Some are neon, some blink, some flash, some are oddly creepy looking, some are meant to protect you from harm, while others are just there to be a reminder of how you should conduct yourself in public.
In recent years, we’ve been talking a lot about signs in this region. The “gentle reminder” profanity signs on the Boardwalk raised some eyebrows not because of the low cost to erect them, but rather the question of how an already strapped police force would enforce them. In the end, we remember Councilwoman Mary Knight saying, “the signs will make families feel good that we are even asking the question and reminding people to watch their language.”
For some, the sentiment played well, and to others, the signs are a joke; but the point is that those signs were never meant to save anyone’s life or uphold a law. On the other hand, the no-smoking signs that went up before this summer mirror signs what you see in the Delaware beaches, instructing people where they can and can’t light up. In that case, the smoking signs are much more practical and serve as a tool for officials to actually enforce a law that’s on the books, much like a parking sign or a road sign: if you don’t abide by the sign, you face a consequence or fine.
This week, public discussion has moved to a conversation about the town’s idea to potentially force some local businesses to erect signs on their properties that would remind spectators at popular car events what they can or can’t do (specifically drinking and causing damage to private and public property).
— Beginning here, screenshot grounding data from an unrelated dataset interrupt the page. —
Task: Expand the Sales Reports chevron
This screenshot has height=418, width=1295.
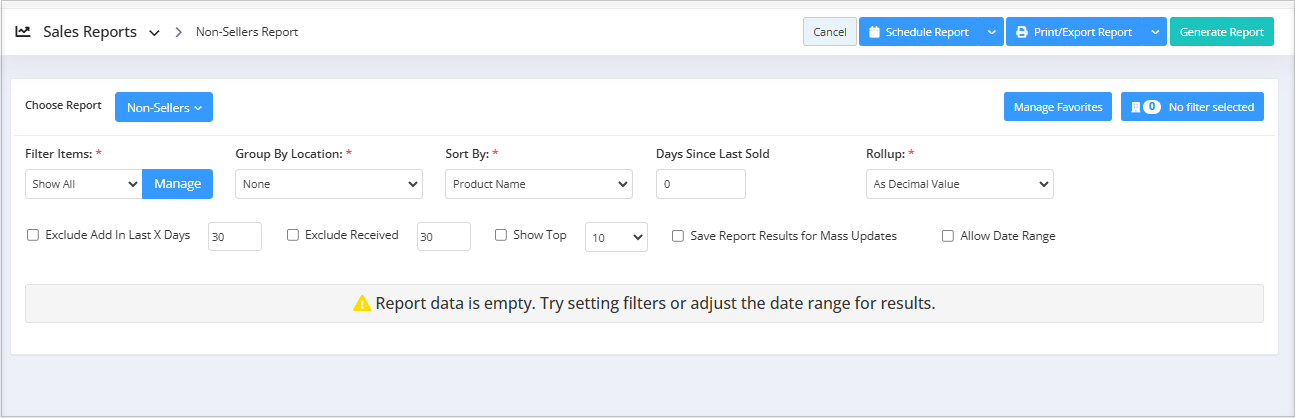Action: 154,33
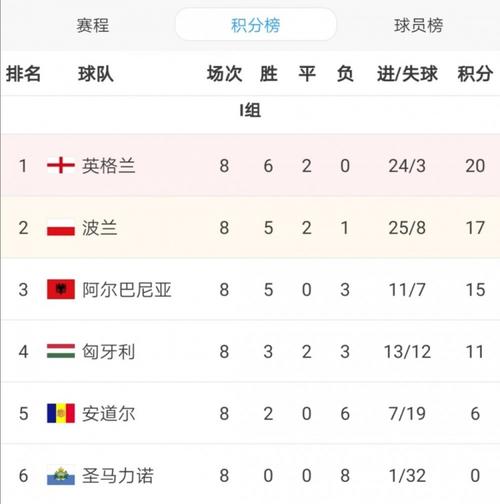The height and width of the screenshot is (504, 500).
Task: Tap the San Marino flag icon
Action: (61, 476)
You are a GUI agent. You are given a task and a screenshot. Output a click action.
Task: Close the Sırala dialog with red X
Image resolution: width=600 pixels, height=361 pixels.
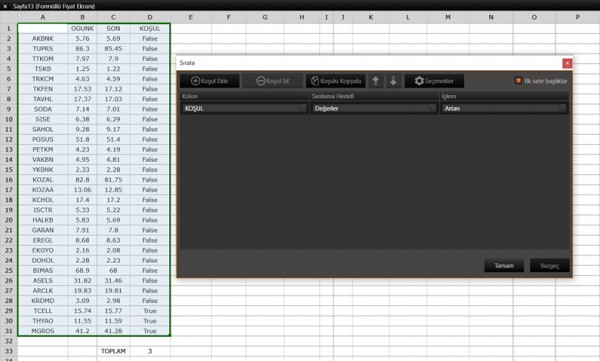pyautogui.click(x=567, y=63)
This idea didn’t thrill some folks at City Hall on Tuesday night, as some argued that a few more signs weren’t going to solve the problem of unruly behavior during these events.
We can certainly see that side of the argument. Yet, let’s be honest, drunk and unruly people sitting on the side of a highway hollering at cars to “show me your horsepower” with a good old fashioned tire burn-out will likely pay about as much attention to those signs as a group of hormonal teens pays attention to a profanity sign.
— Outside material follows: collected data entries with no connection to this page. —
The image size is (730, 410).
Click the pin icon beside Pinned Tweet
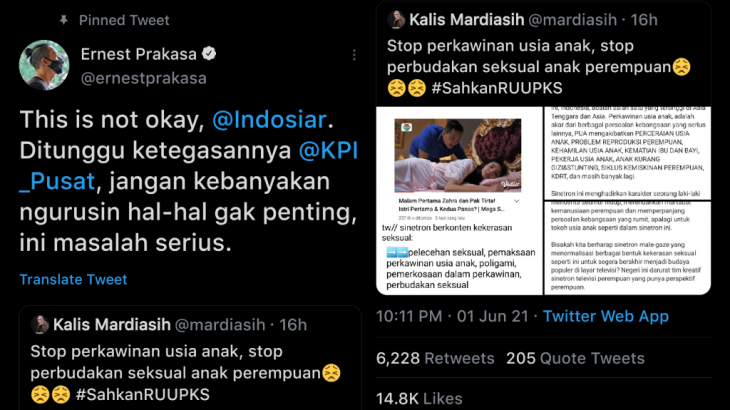click(64, 20)
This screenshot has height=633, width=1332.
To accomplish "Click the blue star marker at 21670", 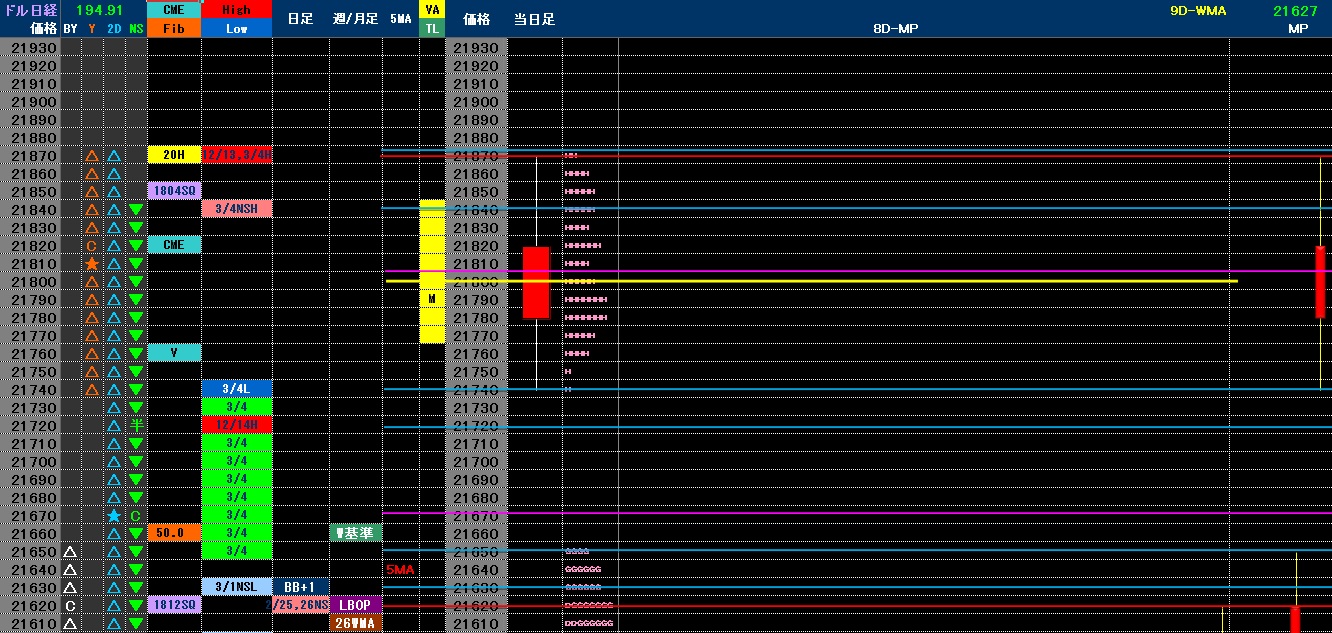I will [114, 516].
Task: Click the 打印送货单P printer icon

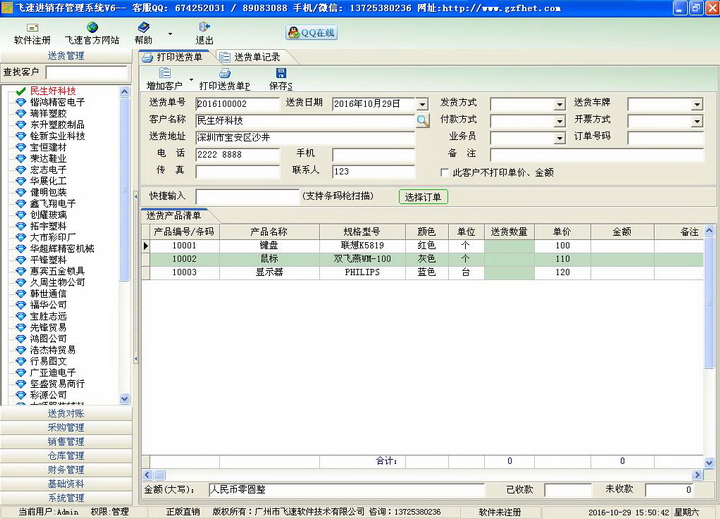Action: coord(223,73)
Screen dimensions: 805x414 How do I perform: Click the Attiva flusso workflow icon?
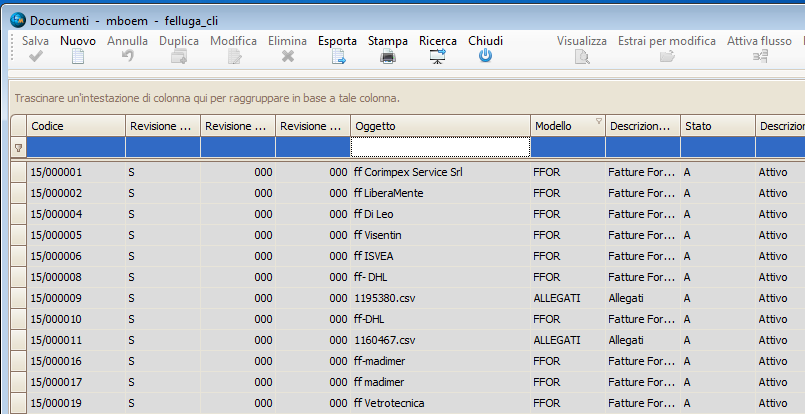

On the other hand, we need to take into account that those proposed signs would be there both to aid law enforcement in upholding the law, and to show the general public that the town is trying to take steps (albeit baby ones) to fix behaviors that have become a problem during these car events in recent years.
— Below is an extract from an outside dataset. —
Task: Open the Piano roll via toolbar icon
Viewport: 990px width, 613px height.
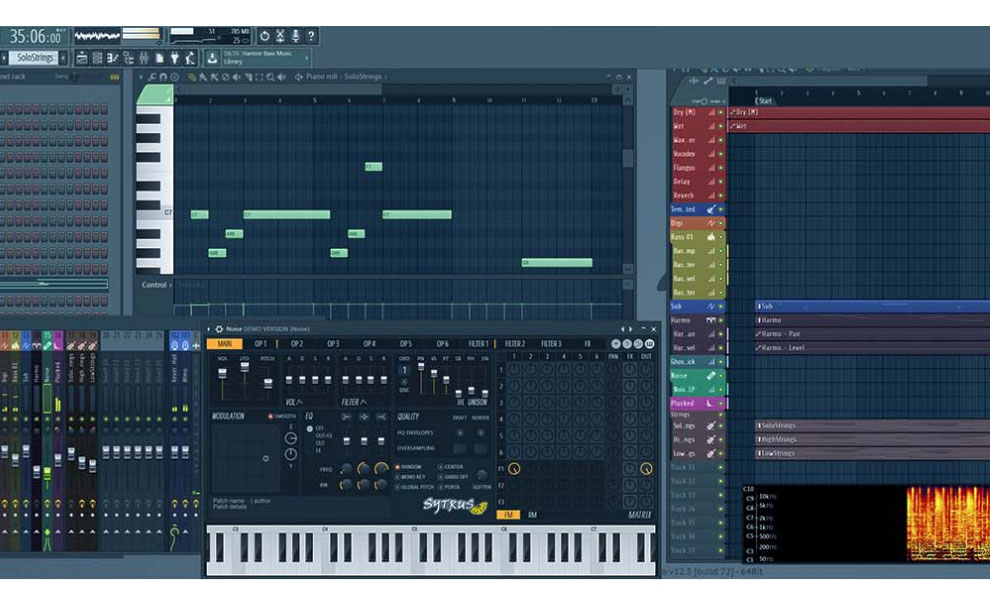Action: [112, 57]
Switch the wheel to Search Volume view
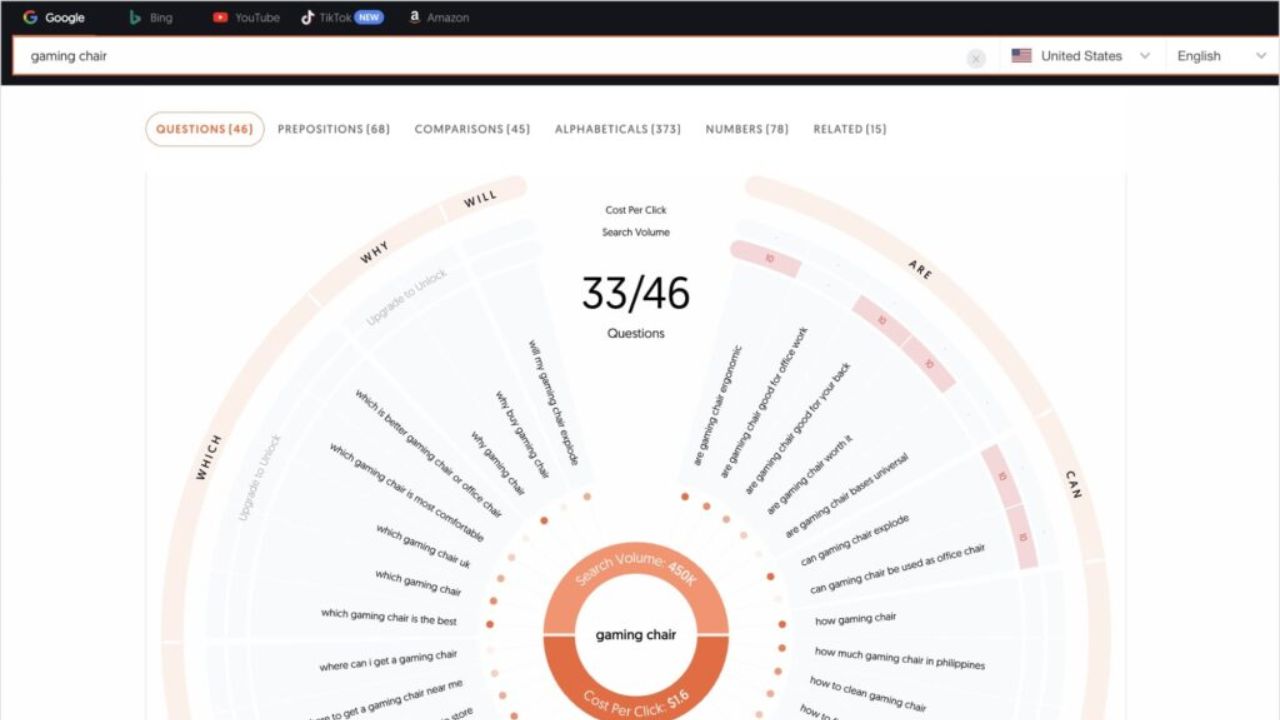 636,231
Sometimes the mere existence of a sign can send a message, even to those not looking at it.
That leads us to the lack of signage on the beaches when conditions are rough and dangerous.
Would signage warning of rough surf and rip currents at the Inlet have prevented the unfortunate death of that 8-year-old little girl last week? Perhaps not, and one could argue that the resort instilling a similar sign or flag system like the one used on Assateague Island would not cut down on ocean rescues or drownings at all.
But if we are town with an arsenal of other types of signs, what is the real harm in putting up a few more at dangerous spots on our beloved stretch of real estate? What’s wrong with putting up a sign or flags posting “Rip Current Area” rather than watching unfamiliar ocean-goers time after time walk in an obvious rip current to those of who live here?
Every elected town official and public servant we have interviewed has said the same thing at one time or another: “you can’t put a price on public safety.”
We did it with the improved crosswalks and the corresponding public relations campaign that helped vastly reduce accidents and collisions on Coastal Highway. We are trying to do it to better the impact of these popular car shows on the community, and we did it with everything from swear words to cancer sticks.
Why not a little bit more on our main tourist attraction?
Because some signs have the power to save lives, too.